Türkiye Selçukluları, her türlü savaş araç ve gereçlerini kendi imâlâthânelerinde imal ediyorlardı. Özellikle Sivas şehri, silâh sanâyinin merkezi durumundaydı. Türklerin “kara buğra” veya “kara buğa” adını verdikleri büyük mancınıklar burada yapılıyordu.
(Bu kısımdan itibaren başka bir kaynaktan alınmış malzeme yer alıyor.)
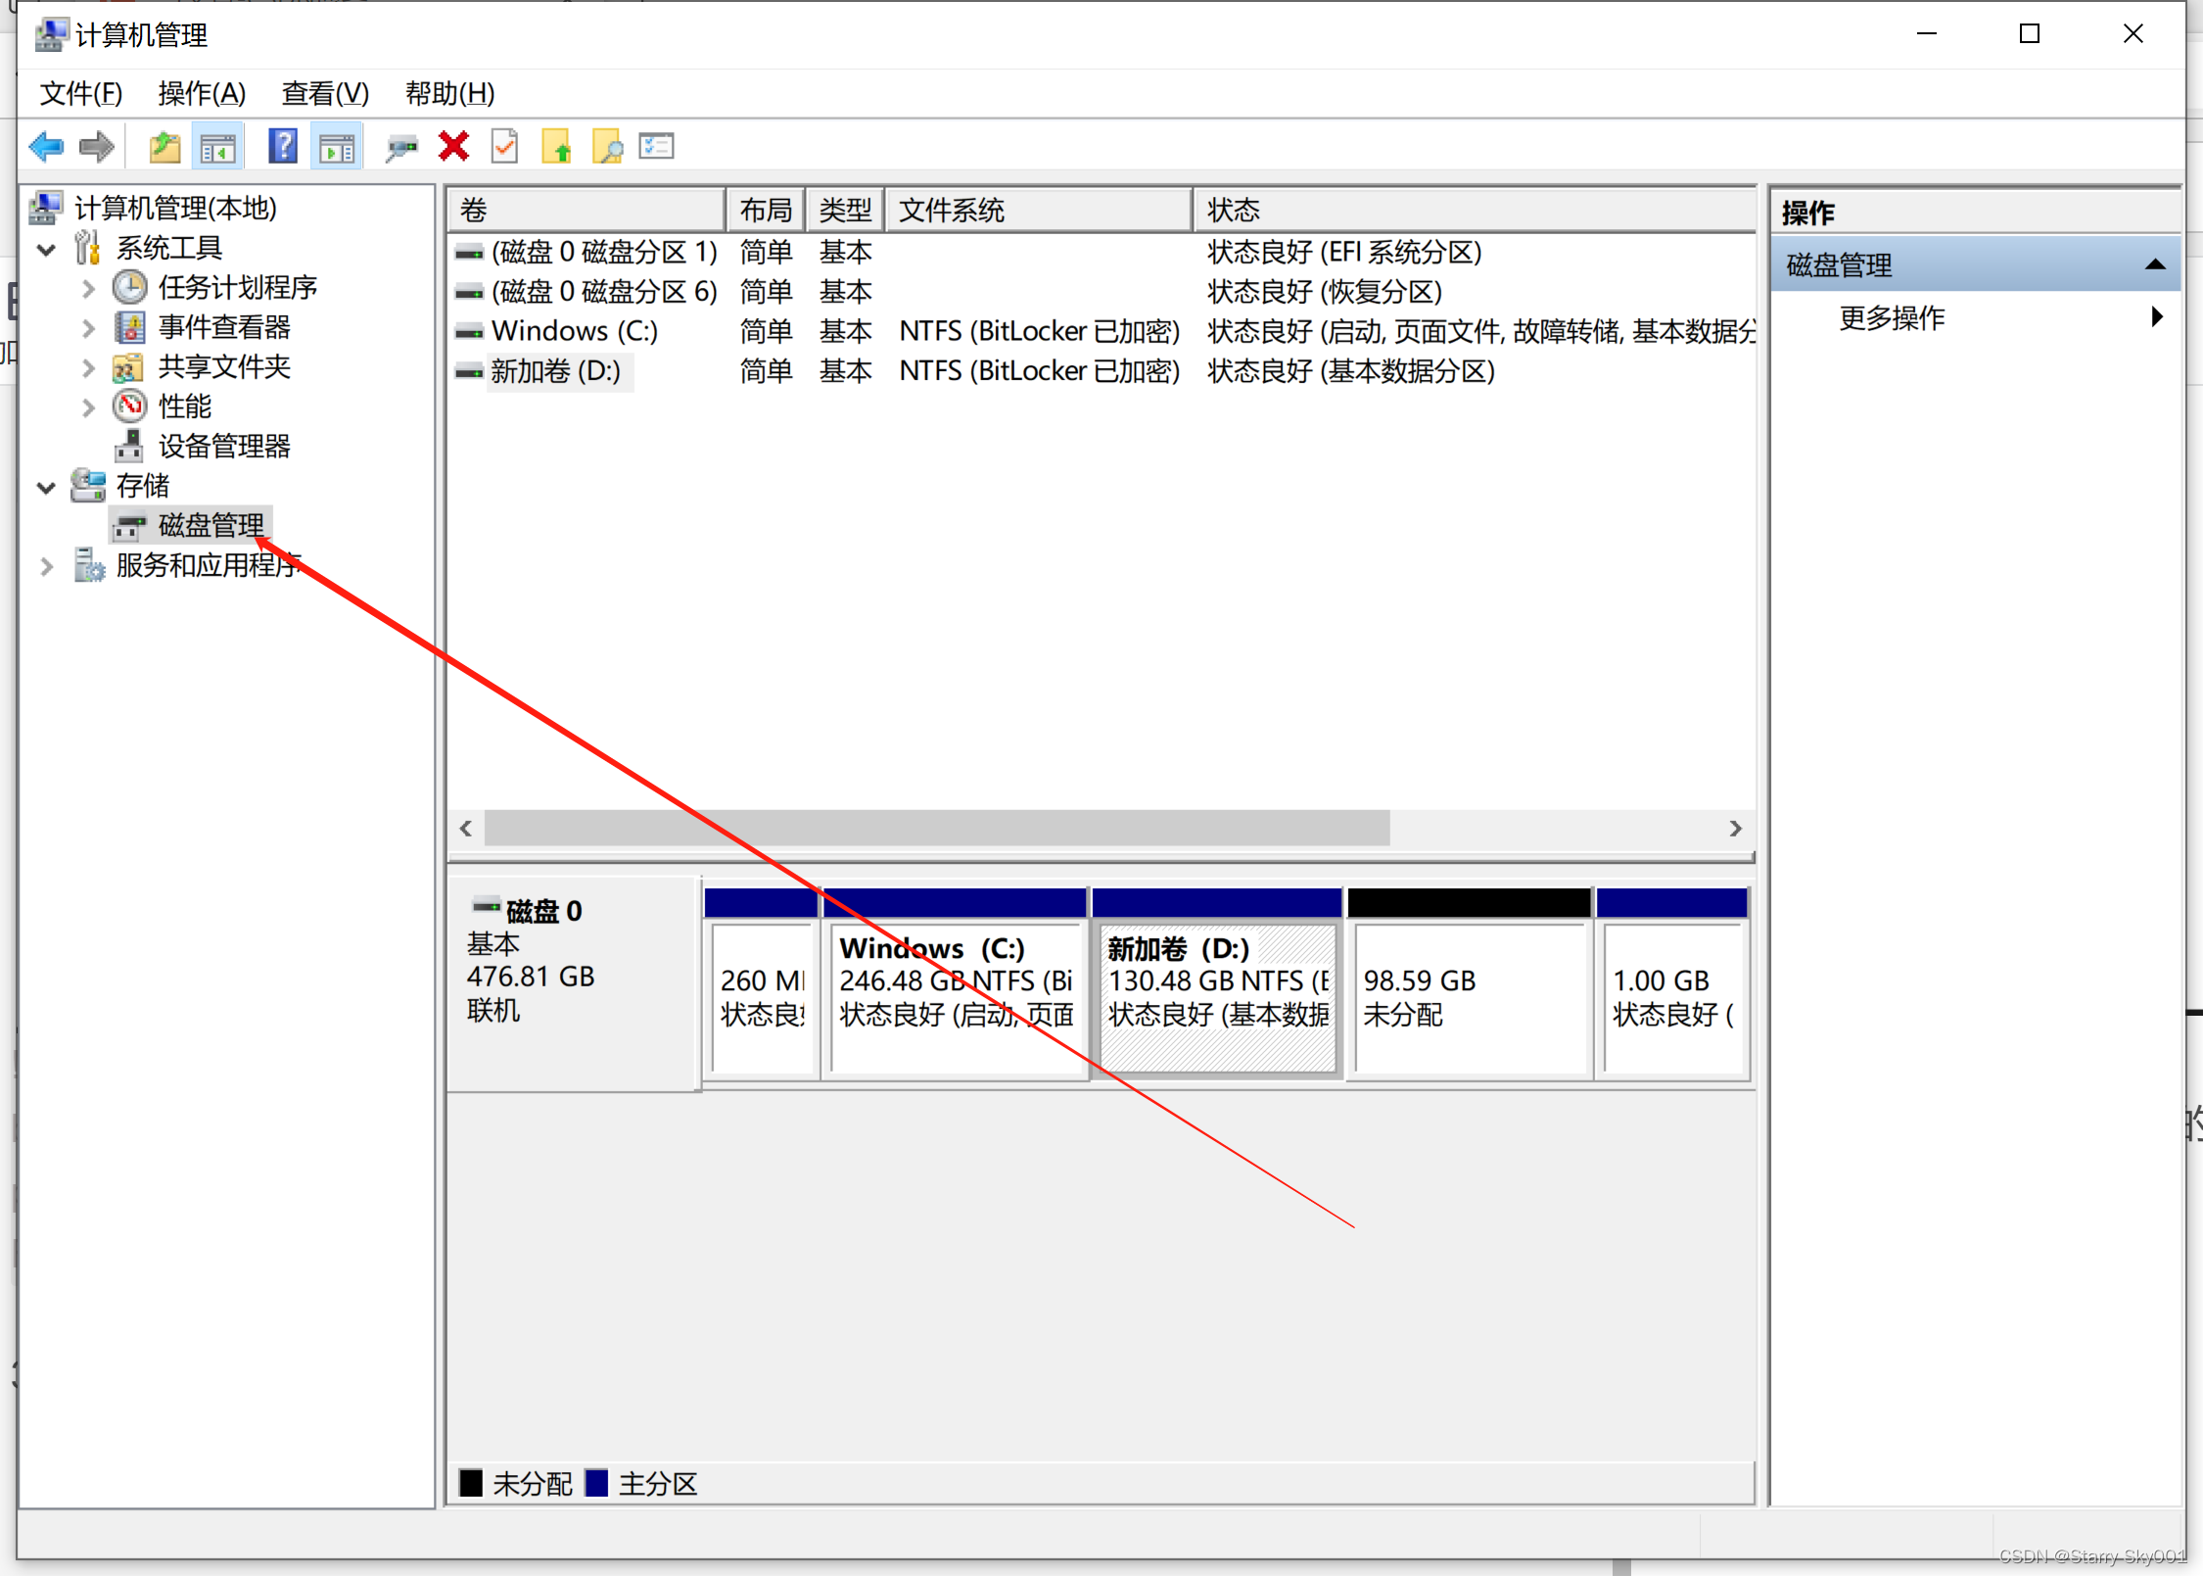This screenshot has width=2203, height=1576.
Task: Click the blue Back arrow toolbar icon
Action: 46,148
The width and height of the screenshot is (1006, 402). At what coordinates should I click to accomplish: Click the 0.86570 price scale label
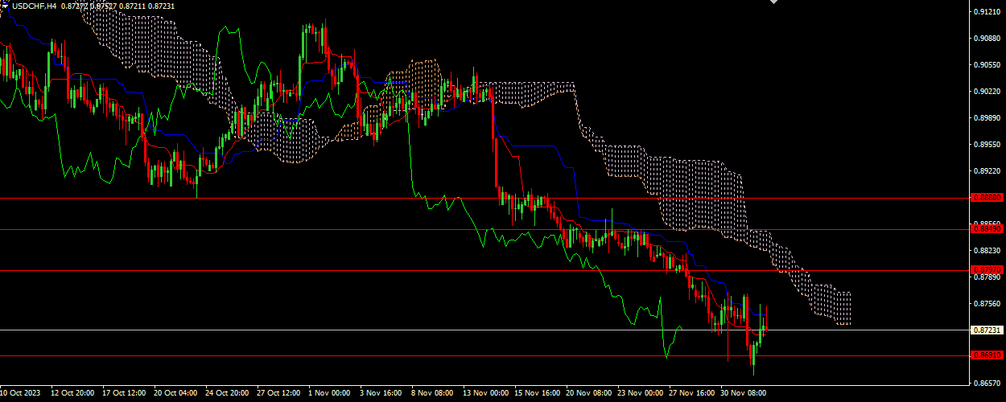tap(987, 384)
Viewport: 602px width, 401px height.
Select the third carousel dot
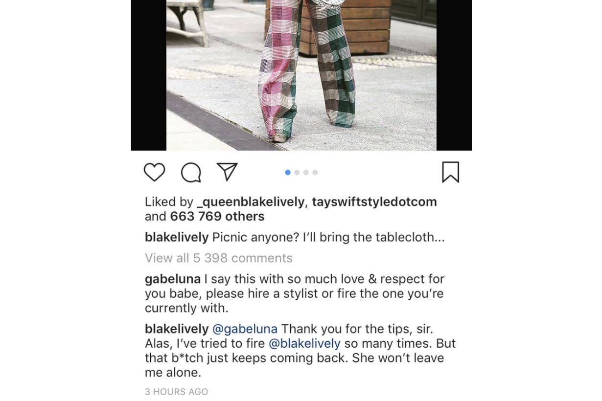(x=306, y=172)
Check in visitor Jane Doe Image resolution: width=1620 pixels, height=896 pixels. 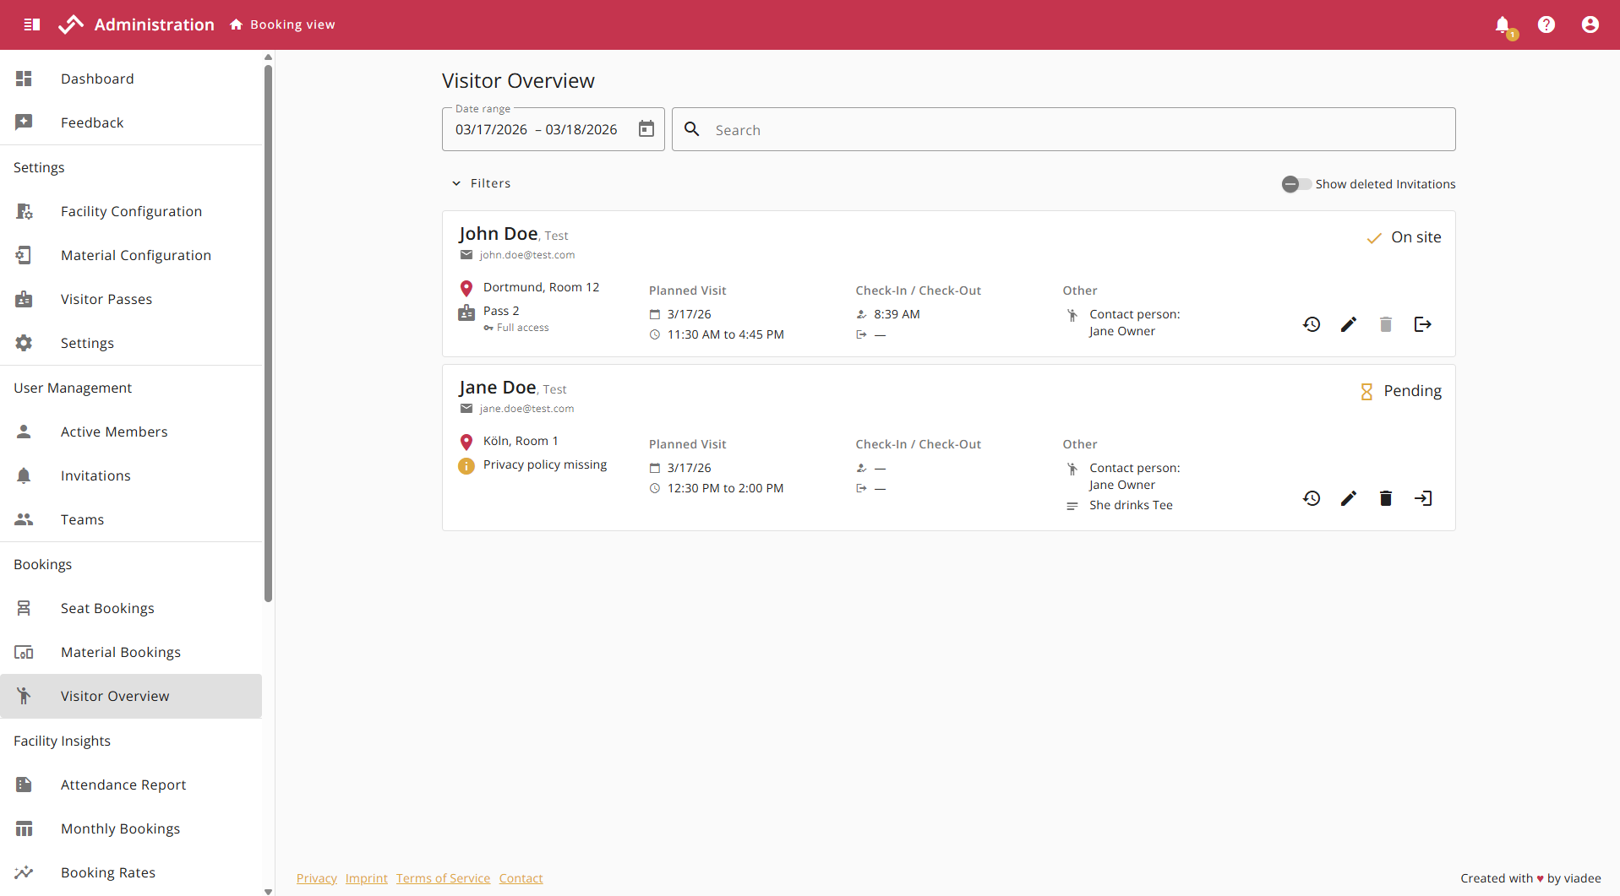click(1423, 498)
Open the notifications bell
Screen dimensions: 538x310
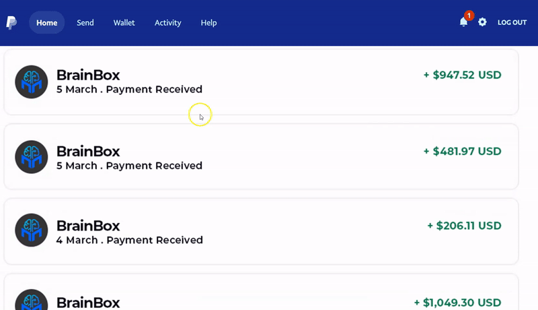(463, 22)
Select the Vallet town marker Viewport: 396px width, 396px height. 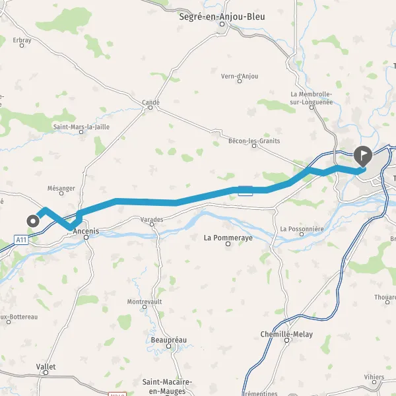pos(46,373)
Bazı şehirlerde bulunan “okçular çarşısı”nda da, Selçuklu ordusunun başlıca hafif silâhı olan ok ve yaylar yapılıp satılmaktaydı. Ayrıca, Alanya ve Sinop’ta kurulan tersanelerde de, Selçuklu donanması için gemiler inşa ediliyordu.45 Aynı Alanya, kuyumculuk işleri ile de büyük bir ün kazanmıştır.46 Devletin merkezi (darü’l-mülk Konya’da çeşitli süs eşyalarının yapıldığı kuyumcular çarşısı bulunuyordu. Devrin en büyük mutasavvıfı olan Mevlânâ, bir gün bu çarşının önünden geçerken, altın işleyen ustaların çekiç seslerinin cazibesine kendisini kaptırmış ve sema etmeye başlamıştır. Bu durumu gören Mevlânâ’nın müritlerinden kuyumcu Selâhaddîn, semanın devam etmesi için çıraklarına durmadan altın dövmelerini emretmiş ve böylece bütün altınları ziyan olmuştur.47

Selçuklu sanâyisinin ihtiyacı olan madenlerin çoğu Anadolu’daki ocaklardan çıkarılarak işleniyordu: Bayburt, Gümüşhacıköy, Bakırküresi Kütahya çevresindeki maden ocaklarında bol miktarda gümüş bulunuyordu. Bakır madeni de, Kastamonu ve Diyarbakır yakınlarındaki Ergani ocaklarından çıkarılarak üretiliyordu. Demir ise, Ulukışla (Luluve) ocaklarından sağlanıyordu. İhraç maddelerinin başında gelen şap madeni de Şebinkarahisar ve Kütahya ocaklarından çıkarılarak değerlendiriliyordu. Zaten, “Karahisar” isminin önündeki “şebin”48 sözü de halk arasında “şap” kelimesinin bir telâffuzu olarak kullanılmıştır. Ayrıca, Aksaray ve Sivas şehirlerinin yakın çevrelerinde de şap, tuz, demir ve gümüş madenleri çıkarılmaktaydı. Aynı bölgede tuz üretilen sekiz büyük tuzla bulunmaktaydı.49 Öte yandan, süs eşyaları ve paranın değerli madeni olan altın cevheri Selçuklu devrinde henüz bulunamamıştır. Bu maden dışarıdan ithal ediliyordu. Bu yüzden, Selçuklu devrinde kıymetli madenlerin dışarıya satılması yasaktı. Buna karşılık, değerli madenler, taşlar ve incilerden gümrük vergisi alınmayarak, bunların Anadolu’ya getirilmesi teşvik ediliyordu.50

Bakır, gümüş ve altın gibi madenler, çeşitli süs ve ev eşyalarından başka para darbında da kullanılmaktaydı. Türkiye Selçuklularında ilk para darbı Sultan I. Mesud (1116-1555) tarafından gerçekleştirilmiştir. Bu, bakır (mangır) para idi. Gümüş (dirhem) ve altın (dinar) paralar ise, Sultan II. Kılıç Arslan zamanında (1155-1192) kestirilmiştir. Günümüze ulaşan paraların üzerindeki bilgilerden anlaşılacağı üzere, Selçuklu sultanları paralarını kendi darphânelerinde bastırmışlardır. Öyle anlaşılıyor ki, Selçuklu sultanlarının başta Konya, Kayseri, Sivas, Malatya, Ankara, Erzurum, Aksaray, Erzincan olmak üzere daha birçok şehrinde darphâneleri bulunmaktaydı.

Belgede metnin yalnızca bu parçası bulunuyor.